"""

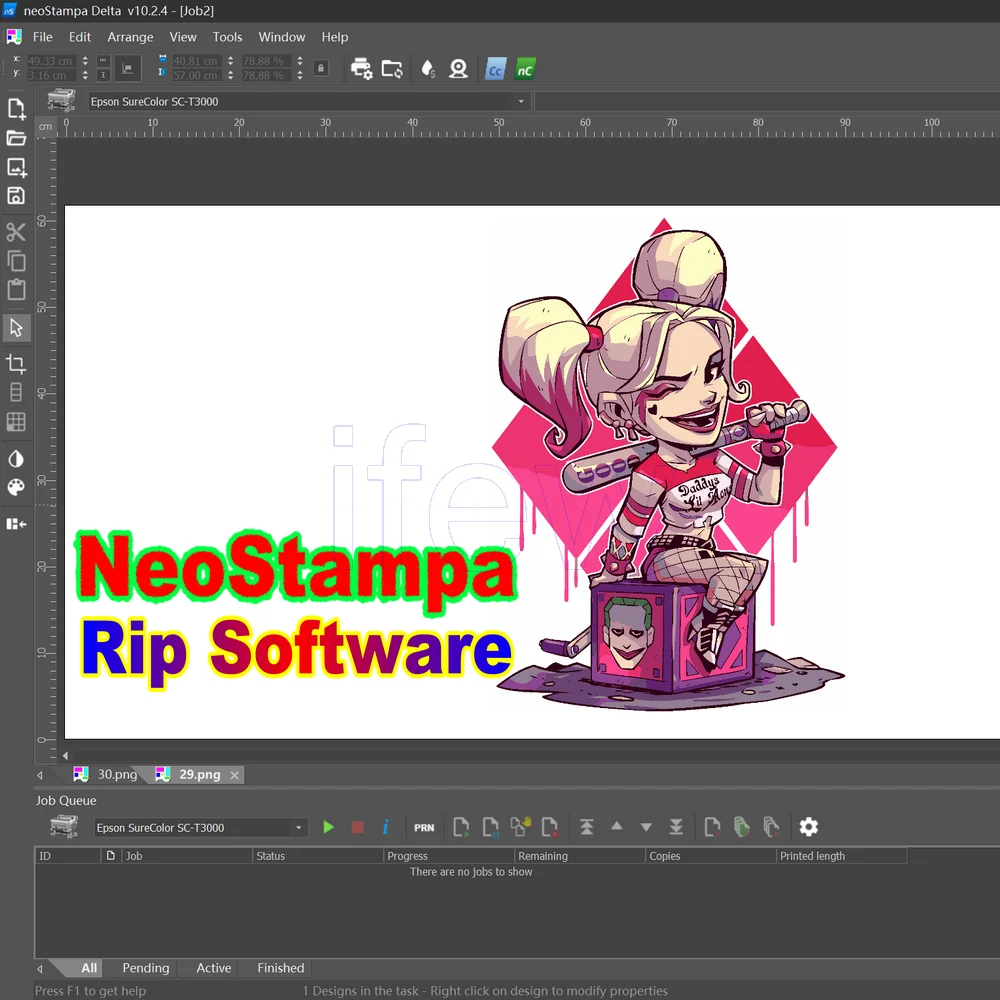Open the Job Queue settings gear
The height and width of the screenshot is (1000, 1000).
pos(808,827)
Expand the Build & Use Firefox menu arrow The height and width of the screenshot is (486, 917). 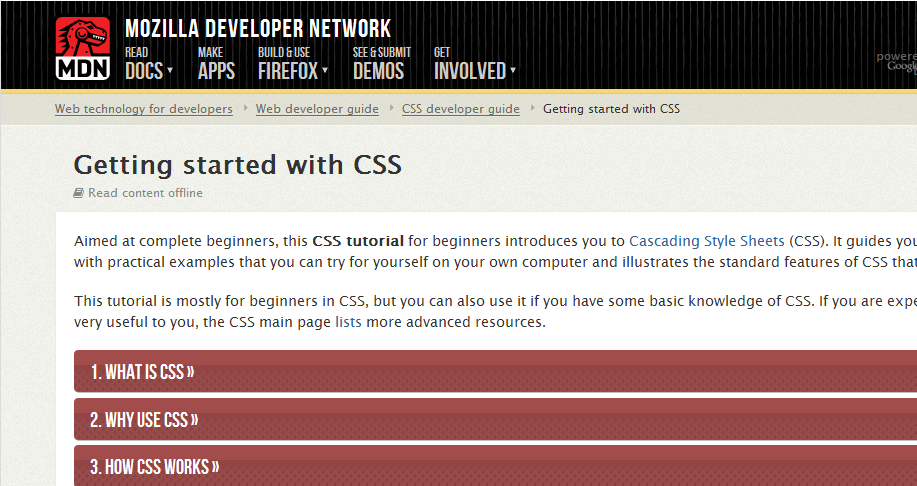point(325,71)
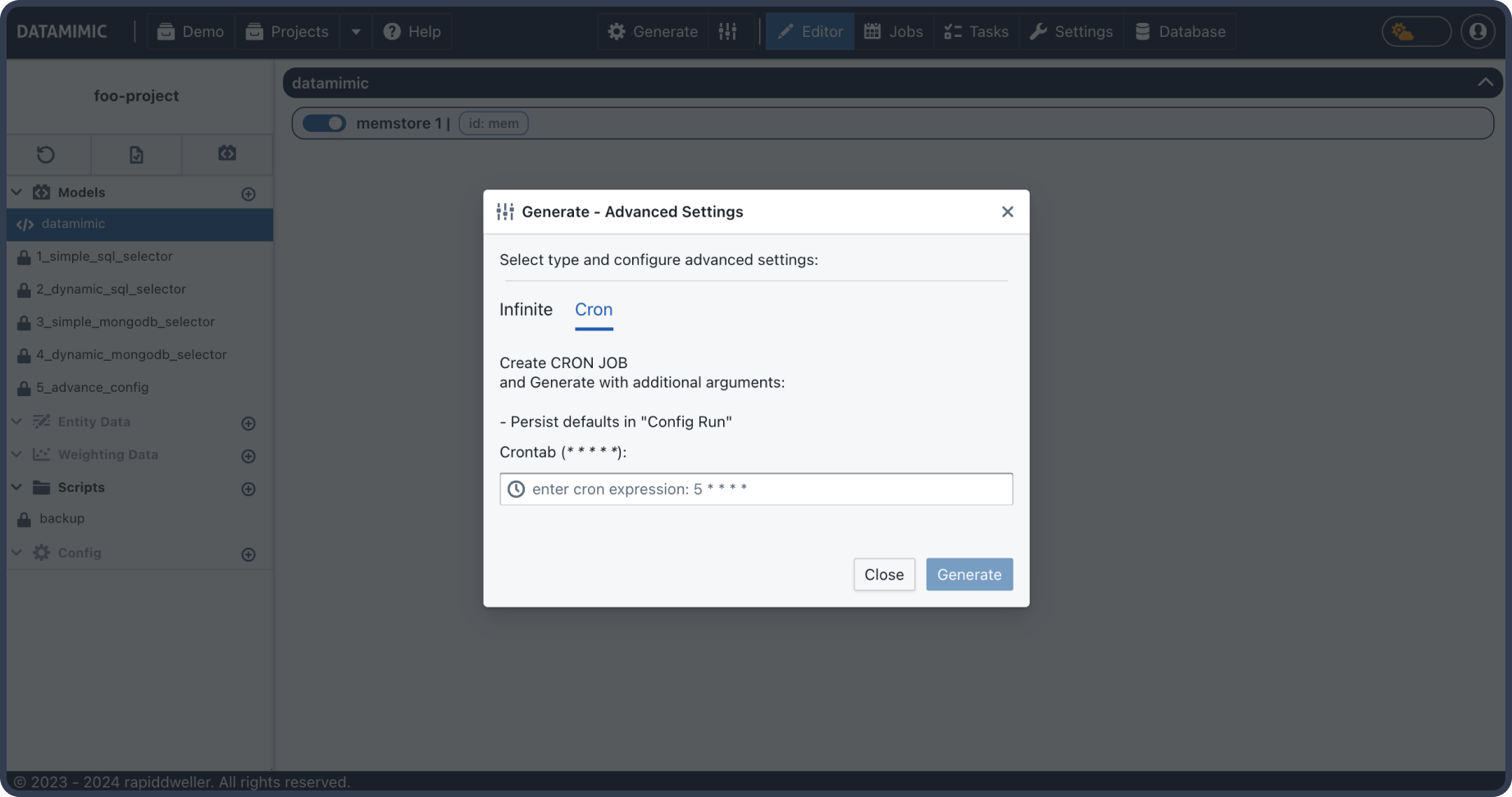Add new Entity Data with plus icon
This screenshot has height=797, width=1512.
[x=248, y=423]
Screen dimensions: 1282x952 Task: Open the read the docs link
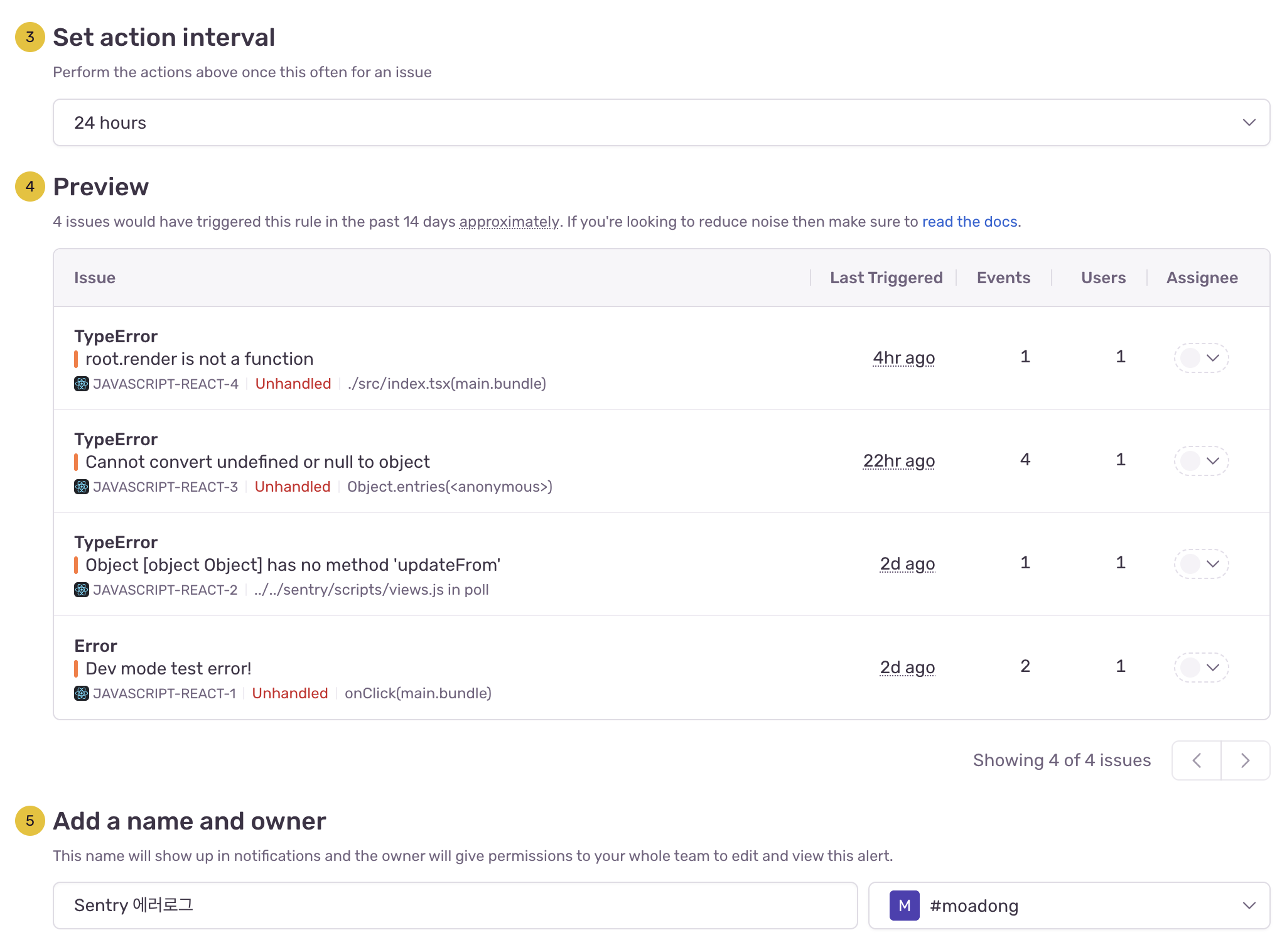pos(969,222)
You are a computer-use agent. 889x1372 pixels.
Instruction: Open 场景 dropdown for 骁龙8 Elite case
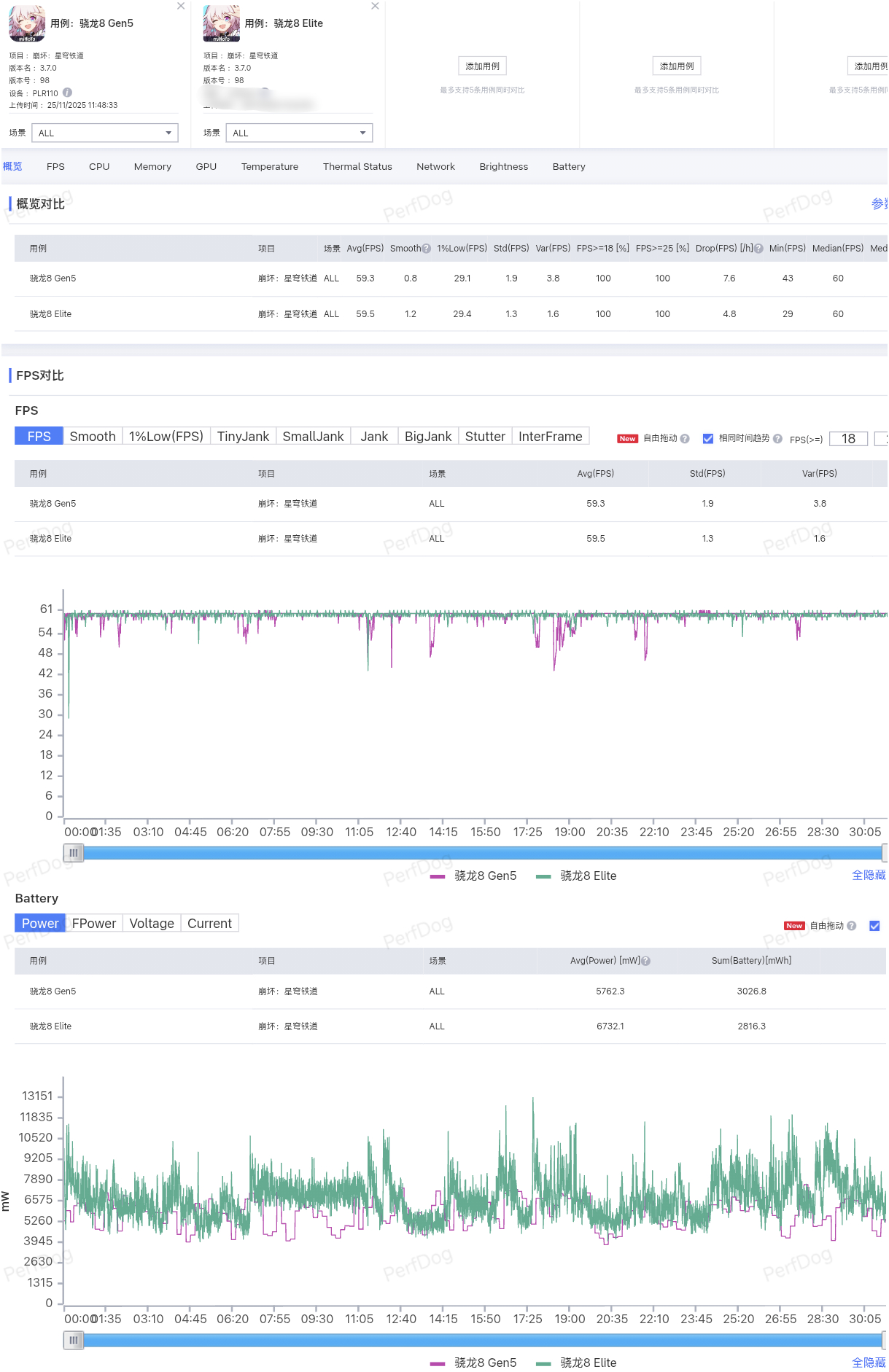(x=299, y=133)
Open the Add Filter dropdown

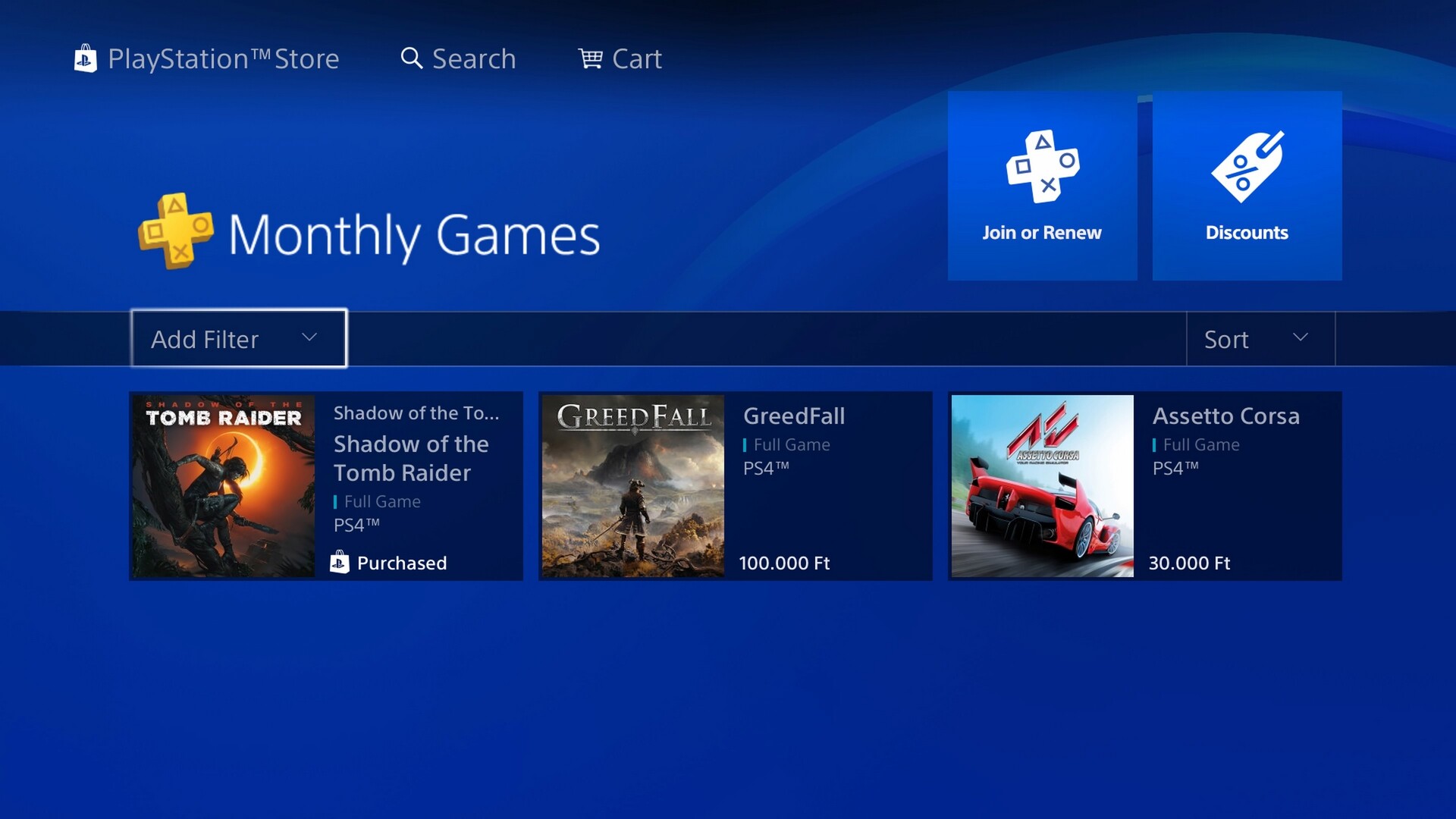239,338
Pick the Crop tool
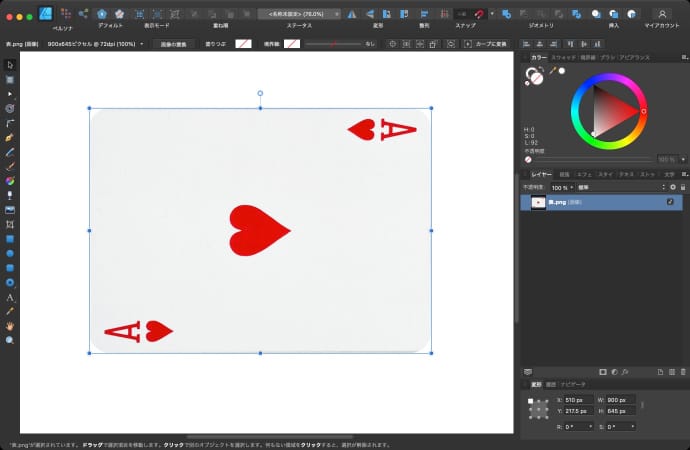This screenshot has height=450, width=690. point(10,225)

"""

▶ AIM OF THE TASK:
Copy the items word for word, beginning with the line that contains "You are a computer-use" and continuing through the last line of the items, and leave the pictures out of your copy.

▶ FULL SOLUTION:
You are a computer-use agent. 889x1372 pixels.
Instruction: Open 场景 dropdown for 骁龙8 Elite case
(x=299, y=133)
Open the Add Filter dropdown

239,338
Pick the Crop tool
This screenshot has height=450, width=690. point(10,225)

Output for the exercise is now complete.